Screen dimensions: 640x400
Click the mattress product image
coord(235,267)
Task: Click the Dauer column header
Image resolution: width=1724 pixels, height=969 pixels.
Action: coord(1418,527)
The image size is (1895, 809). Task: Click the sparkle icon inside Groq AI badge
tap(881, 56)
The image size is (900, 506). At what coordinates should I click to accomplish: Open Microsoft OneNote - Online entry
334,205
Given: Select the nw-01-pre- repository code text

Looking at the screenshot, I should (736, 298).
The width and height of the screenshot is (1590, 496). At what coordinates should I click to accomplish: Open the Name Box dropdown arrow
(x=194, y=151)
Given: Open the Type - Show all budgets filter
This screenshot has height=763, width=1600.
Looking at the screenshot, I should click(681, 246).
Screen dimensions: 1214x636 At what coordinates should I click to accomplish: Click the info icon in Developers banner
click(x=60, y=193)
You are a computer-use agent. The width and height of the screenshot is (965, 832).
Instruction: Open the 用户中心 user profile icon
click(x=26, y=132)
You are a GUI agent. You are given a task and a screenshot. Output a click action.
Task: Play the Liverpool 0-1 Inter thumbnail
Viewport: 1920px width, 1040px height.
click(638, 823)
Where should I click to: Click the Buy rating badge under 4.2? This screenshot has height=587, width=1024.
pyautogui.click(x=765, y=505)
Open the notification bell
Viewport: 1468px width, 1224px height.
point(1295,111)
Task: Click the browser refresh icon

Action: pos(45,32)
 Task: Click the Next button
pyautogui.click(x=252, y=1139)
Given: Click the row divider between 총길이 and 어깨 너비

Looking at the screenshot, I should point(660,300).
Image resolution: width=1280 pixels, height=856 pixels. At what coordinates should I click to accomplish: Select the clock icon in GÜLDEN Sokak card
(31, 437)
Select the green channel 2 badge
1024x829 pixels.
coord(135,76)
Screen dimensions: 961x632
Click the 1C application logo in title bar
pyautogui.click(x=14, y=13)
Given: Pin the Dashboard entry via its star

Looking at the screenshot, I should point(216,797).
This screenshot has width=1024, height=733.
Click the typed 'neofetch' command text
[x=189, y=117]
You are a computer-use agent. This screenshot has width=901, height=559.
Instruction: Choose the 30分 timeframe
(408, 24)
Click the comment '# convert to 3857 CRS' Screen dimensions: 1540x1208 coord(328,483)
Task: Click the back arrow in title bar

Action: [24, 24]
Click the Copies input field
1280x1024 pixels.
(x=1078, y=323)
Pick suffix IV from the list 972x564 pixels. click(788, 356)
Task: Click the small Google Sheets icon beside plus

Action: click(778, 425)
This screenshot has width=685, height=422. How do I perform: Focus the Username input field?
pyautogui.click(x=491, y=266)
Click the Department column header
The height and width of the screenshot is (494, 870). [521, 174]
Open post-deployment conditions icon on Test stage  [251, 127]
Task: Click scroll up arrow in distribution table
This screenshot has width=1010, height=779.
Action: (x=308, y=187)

= = = =

Gather each line of the listing that holds the string "agent".

You are a computer-use agent. The width and height of the screenshot is (965, 832).
You are a GUI agent. You are given a task and a screenshot. Output a click action.
You are a computer-use agent. This screenshot has width=901, height=559.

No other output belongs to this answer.